Items from a data source:
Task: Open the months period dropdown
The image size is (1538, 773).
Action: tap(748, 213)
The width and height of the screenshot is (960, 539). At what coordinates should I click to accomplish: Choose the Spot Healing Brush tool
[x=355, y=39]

Problem description: List each line of the data above that contains the word "Spot".

Exercise solution:
The width and height of the screenshot is (960, 539). At what coordinates should I click to accomplish: Choose the Spot Healing Brush tool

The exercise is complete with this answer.